Your task
Return, without alteration, the lines of the records starting at the line containing "compared [1142, 1467]" and ending at the line containing "Vancouver is located", both included.

## BEGIN

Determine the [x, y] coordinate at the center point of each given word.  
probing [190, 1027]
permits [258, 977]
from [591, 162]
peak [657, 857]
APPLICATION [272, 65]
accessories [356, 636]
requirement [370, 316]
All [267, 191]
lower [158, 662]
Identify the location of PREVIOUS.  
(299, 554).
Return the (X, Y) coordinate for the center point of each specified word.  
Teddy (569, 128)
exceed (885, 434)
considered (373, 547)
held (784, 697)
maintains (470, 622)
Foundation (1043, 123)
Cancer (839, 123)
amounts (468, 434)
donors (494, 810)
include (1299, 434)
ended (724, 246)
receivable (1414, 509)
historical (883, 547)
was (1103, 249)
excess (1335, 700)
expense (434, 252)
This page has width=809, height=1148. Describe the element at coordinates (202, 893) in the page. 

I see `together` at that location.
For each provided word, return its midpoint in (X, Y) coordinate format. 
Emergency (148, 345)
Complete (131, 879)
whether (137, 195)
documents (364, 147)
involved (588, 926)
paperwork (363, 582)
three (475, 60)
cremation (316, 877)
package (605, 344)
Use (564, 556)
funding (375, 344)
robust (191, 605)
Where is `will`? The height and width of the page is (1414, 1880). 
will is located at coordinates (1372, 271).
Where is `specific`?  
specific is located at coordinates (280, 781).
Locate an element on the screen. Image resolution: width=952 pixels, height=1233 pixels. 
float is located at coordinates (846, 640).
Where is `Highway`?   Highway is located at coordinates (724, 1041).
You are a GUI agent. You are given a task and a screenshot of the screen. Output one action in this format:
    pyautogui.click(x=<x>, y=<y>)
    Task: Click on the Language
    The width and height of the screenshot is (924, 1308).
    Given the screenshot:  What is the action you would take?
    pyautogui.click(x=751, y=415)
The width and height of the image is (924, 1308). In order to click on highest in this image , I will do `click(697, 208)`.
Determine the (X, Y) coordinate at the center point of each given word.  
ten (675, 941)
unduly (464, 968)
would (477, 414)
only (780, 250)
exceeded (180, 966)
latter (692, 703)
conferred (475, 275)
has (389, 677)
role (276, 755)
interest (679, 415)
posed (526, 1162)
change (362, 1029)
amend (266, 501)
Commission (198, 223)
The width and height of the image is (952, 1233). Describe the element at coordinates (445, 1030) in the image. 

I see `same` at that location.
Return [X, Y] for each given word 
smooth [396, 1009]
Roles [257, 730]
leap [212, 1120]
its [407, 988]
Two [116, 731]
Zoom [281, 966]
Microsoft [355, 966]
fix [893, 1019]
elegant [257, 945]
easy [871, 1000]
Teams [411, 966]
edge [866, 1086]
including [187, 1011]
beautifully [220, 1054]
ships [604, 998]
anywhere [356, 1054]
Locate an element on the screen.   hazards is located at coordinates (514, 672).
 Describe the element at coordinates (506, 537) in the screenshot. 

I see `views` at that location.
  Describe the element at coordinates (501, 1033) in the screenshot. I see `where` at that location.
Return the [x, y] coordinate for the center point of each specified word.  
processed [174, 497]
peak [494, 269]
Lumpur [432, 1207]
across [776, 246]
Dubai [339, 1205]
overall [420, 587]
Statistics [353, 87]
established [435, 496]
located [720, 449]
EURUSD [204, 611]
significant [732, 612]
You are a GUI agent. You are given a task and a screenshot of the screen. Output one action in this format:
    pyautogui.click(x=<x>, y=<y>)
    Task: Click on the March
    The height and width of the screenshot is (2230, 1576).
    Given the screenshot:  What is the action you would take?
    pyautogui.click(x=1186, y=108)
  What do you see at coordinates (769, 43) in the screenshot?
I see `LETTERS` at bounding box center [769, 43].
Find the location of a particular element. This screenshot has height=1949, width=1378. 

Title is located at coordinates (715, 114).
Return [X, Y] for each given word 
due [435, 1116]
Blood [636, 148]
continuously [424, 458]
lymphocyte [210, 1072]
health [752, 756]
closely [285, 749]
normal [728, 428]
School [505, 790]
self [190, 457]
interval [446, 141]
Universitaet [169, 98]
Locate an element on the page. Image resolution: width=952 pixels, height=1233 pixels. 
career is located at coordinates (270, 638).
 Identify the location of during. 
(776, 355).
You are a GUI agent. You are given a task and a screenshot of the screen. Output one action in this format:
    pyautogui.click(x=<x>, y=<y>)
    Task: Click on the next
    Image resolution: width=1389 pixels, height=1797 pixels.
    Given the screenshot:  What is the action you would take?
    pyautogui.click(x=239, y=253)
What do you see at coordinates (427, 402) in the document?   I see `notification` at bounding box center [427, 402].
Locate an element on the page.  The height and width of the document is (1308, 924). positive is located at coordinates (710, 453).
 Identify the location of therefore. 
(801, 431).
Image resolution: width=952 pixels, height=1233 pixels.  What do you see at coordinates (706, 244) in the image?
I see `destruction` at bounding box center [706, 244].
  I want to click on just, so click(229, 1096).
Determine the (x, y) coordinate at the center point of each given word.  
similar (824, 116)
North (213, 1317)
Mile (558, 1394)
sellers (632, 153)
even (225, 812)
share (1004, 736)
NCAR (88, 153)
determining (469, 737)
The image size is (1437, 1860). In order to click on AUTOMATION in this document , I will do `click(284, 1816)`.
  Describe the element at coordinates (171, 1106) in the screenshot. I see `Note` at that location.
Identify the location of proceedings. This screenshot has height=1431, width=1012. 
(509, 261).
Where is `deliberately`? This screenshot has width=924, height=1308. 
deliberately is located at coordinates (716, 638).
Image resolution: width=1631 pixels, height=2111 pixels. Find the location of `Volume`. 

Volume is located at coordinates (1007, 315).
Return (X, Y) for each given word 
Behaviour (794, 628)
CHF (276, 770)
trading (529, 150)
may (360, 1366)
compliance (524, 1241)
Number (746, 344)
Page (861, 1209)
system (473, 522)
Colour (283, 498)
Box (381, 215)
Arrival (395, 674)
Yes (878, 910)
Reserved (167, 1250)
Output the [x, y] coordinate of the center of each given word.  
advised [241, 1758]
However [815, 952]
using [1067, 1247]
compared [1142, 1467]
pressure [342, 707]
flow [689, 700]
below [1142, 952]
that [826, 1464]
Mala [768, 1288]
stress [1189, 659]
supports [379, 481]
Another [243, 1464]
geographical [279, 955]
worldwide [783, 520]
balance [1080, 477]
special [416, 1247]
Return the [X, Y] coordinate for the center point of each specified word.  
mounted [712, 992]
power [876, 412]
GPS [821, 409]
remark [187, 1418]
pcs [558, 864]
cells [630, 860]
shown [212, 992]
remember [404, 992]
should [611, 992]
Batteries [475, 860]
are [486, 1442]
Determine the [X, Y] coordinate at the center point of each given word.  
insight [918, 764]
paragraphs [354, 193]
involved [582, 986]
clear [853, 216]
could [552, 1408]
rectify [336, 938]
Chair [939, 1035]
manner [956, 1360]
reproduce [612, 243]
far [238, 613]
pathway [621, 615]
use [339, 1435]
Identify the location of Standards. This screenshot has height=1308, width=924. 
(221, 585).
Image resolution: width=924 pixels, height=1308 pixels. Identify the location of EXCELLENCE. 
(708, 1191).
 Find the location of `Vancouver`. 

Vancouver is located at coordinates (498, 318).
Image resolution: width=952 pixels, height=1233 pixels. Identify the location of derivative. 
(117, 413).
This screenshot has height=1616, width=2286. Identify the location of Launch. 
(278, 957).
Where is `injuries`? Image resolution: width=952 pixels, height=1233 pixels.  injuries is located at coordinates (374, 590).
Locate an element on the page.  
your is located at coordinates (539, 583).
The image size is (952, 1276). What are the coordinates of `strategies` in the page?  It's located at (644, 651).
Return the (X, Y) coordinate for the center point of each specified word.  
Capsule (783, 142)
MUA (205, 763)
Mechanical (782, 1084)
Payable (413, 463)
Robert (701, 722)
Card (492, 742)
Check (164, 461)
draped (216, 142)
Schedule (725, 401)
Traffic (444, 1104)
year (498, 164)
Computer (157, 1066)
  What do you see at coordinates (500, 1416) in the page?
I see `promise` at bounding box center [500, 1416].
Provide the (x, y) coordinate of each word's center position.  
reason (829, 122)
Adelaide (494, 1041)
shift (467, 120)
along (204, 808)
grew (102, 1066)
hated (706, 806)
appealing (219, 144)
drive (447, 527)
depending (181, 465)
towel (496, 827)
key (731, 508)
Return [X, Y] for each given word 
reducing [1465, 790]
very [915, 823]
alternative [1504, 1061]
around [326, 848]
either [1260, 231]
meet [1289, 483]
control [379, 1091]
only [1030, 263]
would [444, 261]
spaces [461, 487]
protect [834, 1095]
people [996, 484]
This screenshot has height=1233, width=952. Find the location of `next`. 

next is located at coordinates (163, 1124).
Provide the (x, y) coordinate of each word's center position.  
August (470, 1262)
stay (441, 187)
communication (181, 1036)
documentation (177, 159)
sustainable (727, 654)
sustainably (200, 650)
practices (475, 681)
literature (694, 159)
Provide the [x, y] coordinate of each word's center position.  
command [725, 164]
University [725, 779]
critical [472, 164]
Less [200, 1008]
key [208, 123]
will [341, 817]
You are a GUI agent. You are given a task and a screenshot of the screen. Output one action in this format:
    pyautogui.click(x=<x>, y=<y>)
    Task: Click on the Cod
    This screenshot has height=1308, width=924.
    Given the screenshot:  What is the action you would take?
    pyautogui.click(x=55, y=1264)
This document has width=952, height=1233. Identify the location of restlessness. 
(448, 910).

## END

Result of this exercise
compared [1142, 1467]
pressure [342, 707]
flow [689, 700]
below [1142, 952]
that [826, 1464]
Mala [768, 1288]
stress [1189, 659]
supports [379, 481]
Another [243, 1464]
geographical [279, 955]
worldwide [783, 520]
balance [1080, 477]
special [416, 1247]
Return the [X, Y] coordinate for the center point of each specified word.  
mounted [712, 992]
power [876, 412]
GPS [821, 409]
remark [187, 1418]
pcs [558, 864]
cells [630, 860]
shown [212, 992]
remember [404, 992]
should [611, 992]
Batteries [475, 860]
are [486, 1442]
Determine the [X, Y] coordinate at the center point of each given word.  
insight [918, 764]
paragraphs [354, 193]
involved [582, 986]
clear [853, 216]
could [552, 1408]
rectify [336, 938]
Chair [939, 1035]
manner [956, 1360]
reproduce [612, 243]
far [238, 613]
pathway [621, 615]
use [339, 1435]
Identify the location of Standards. This screenshot has height=1308, width=924. 
(221, 585).
Image resolution: width=924 pixels, height=1308 pixels. Identify the location of EXCELLENCE. 
(708, 1191).
 Find the location of `Vancouver`. 

Vancouver is located at coordinates (498, 318).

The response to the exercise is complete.